■ EXERCISE DATA ■
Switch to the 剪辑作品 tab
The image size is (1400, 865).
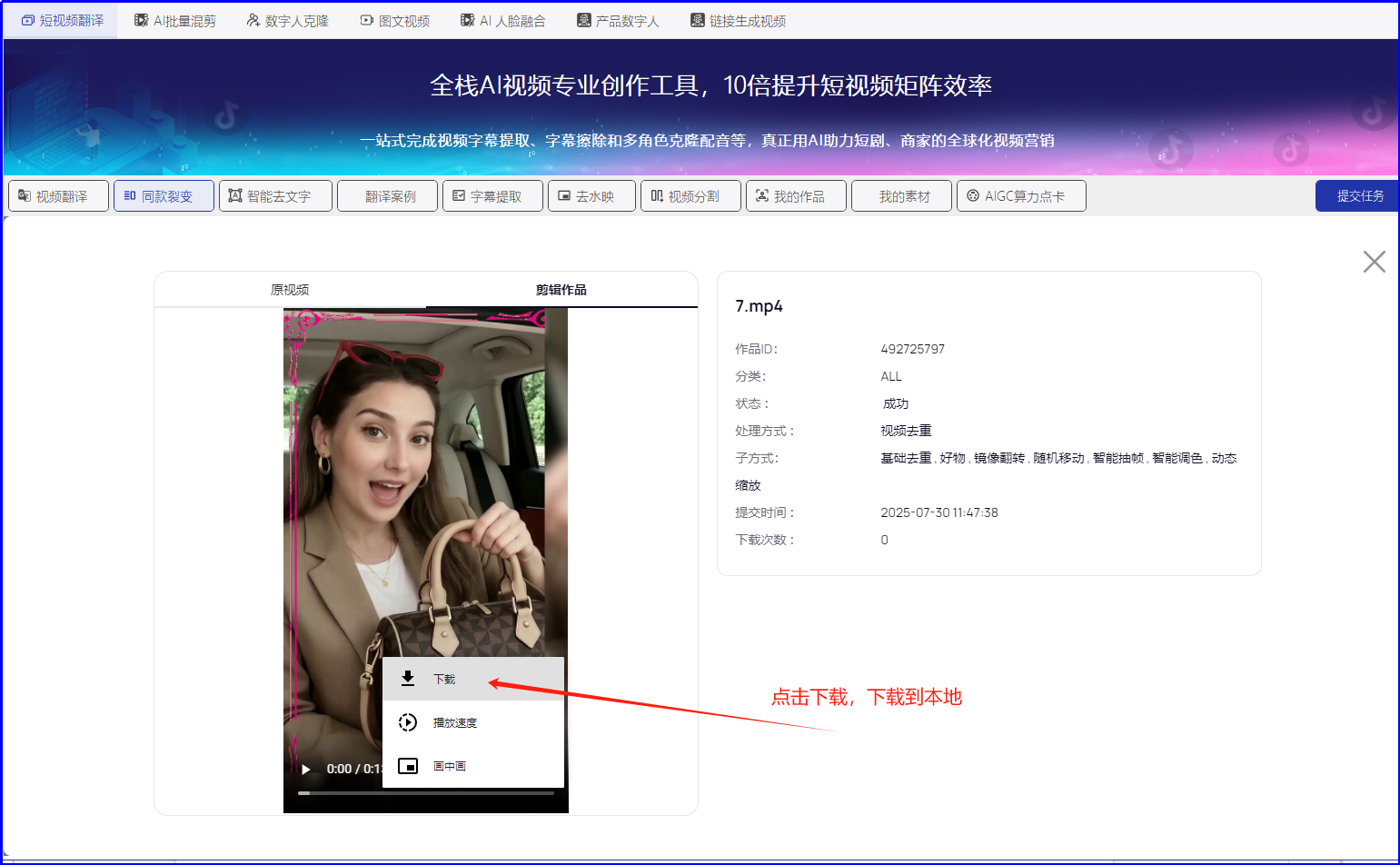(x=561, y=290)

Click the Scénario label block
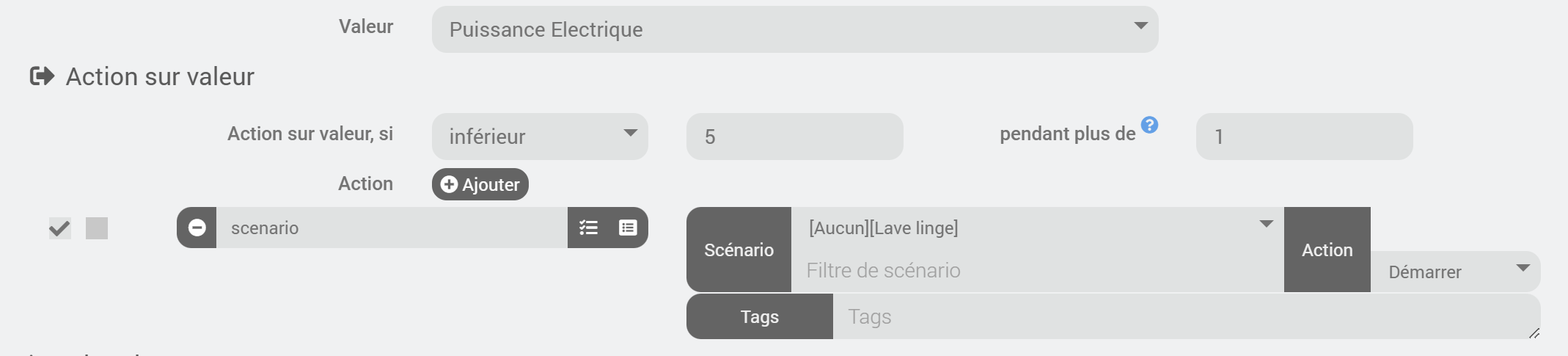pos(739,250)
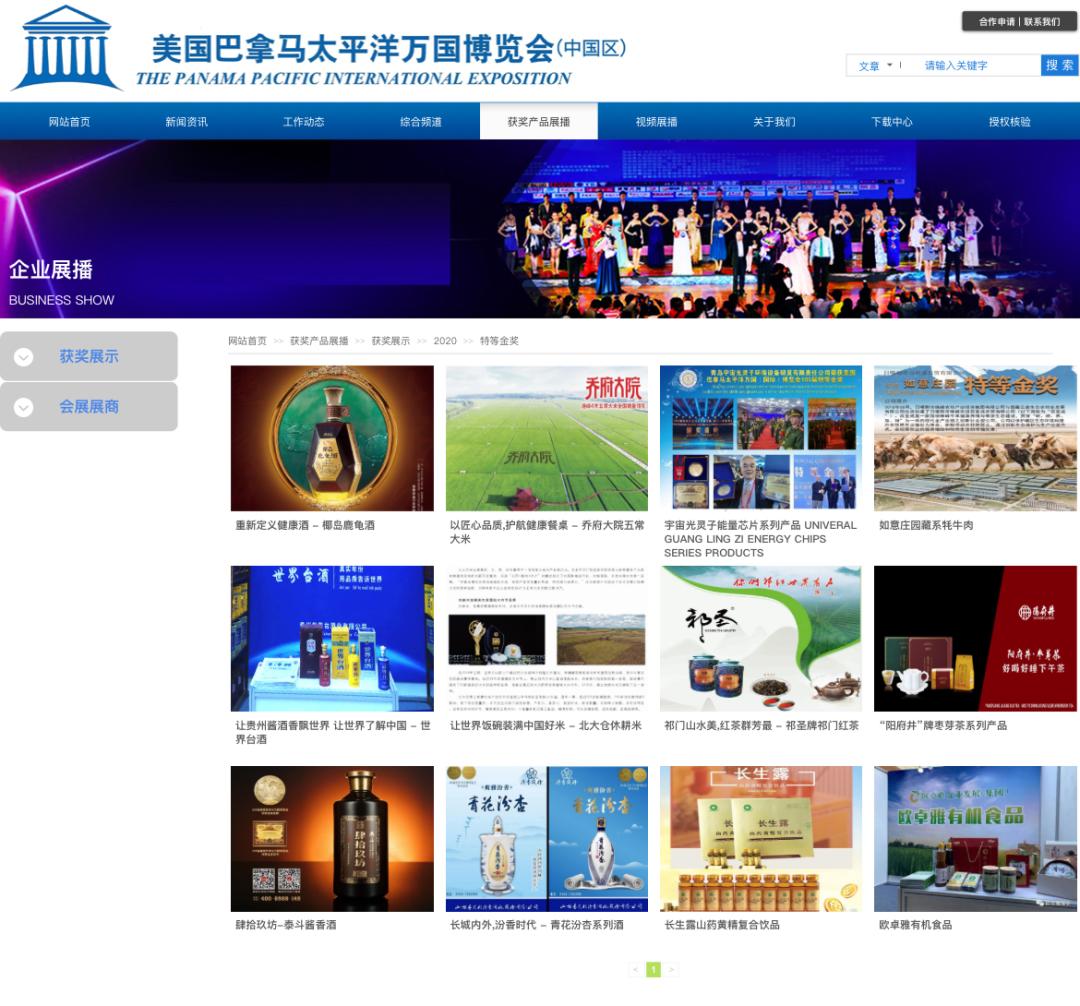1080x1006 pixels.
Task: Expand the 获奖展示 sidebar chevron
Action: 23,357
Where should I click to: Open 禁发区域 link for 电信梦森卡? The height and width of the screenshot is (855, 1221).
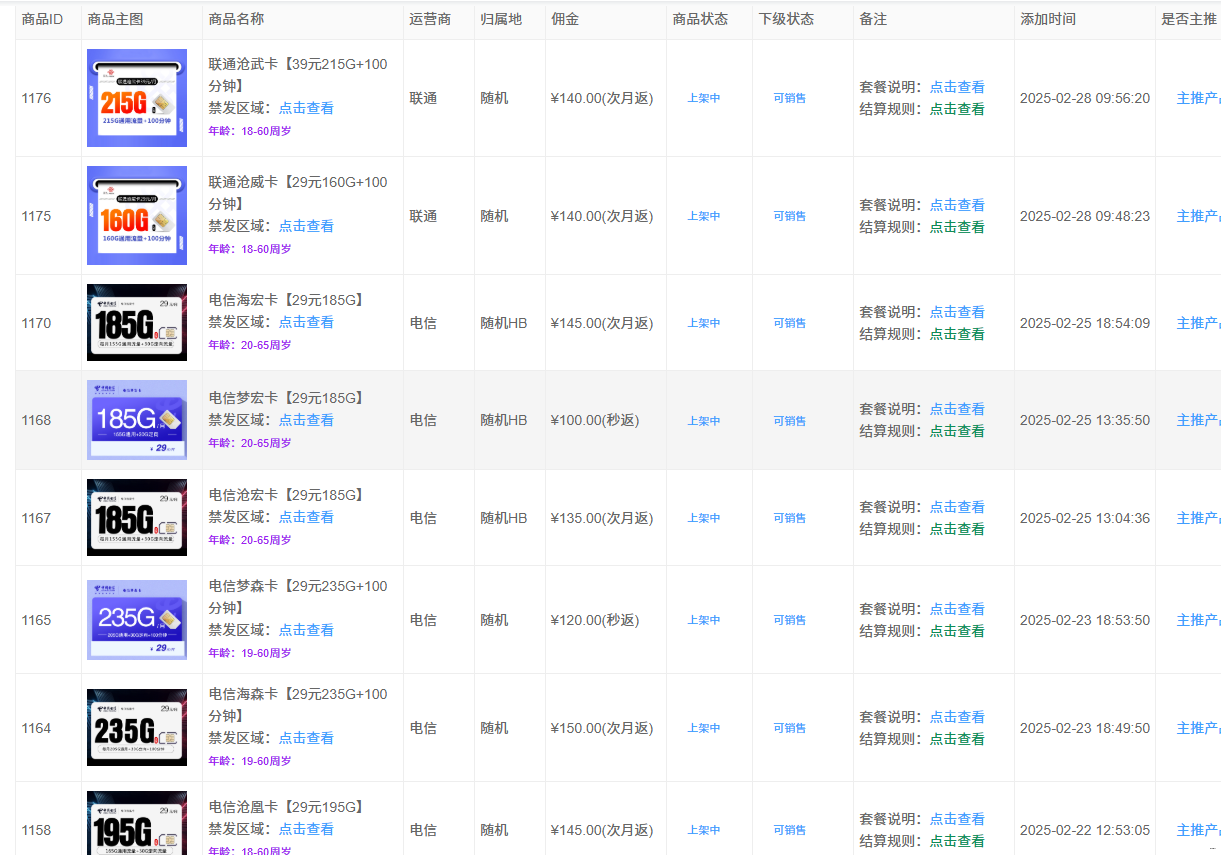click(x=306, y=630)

■ WORK TO COMPLETE ■
Skipping any images, write out all the data exactly.

■ ANSWER TO THIS EXERCISE ■
Switch to the 剪辑作品 tab
The image size is (1400, 865).
(x=561, y=290)

Click the Scénario label block
pos(739,250)
1080x1006 pixels.
Task: Expand the 获奖展示 sidebar chevron
Action: 23,357
Where should I click to: Open 禁发区域 link for 电信梦森卡? The height and width of the screenshot is (855, 1221).
click(x=306, y=630)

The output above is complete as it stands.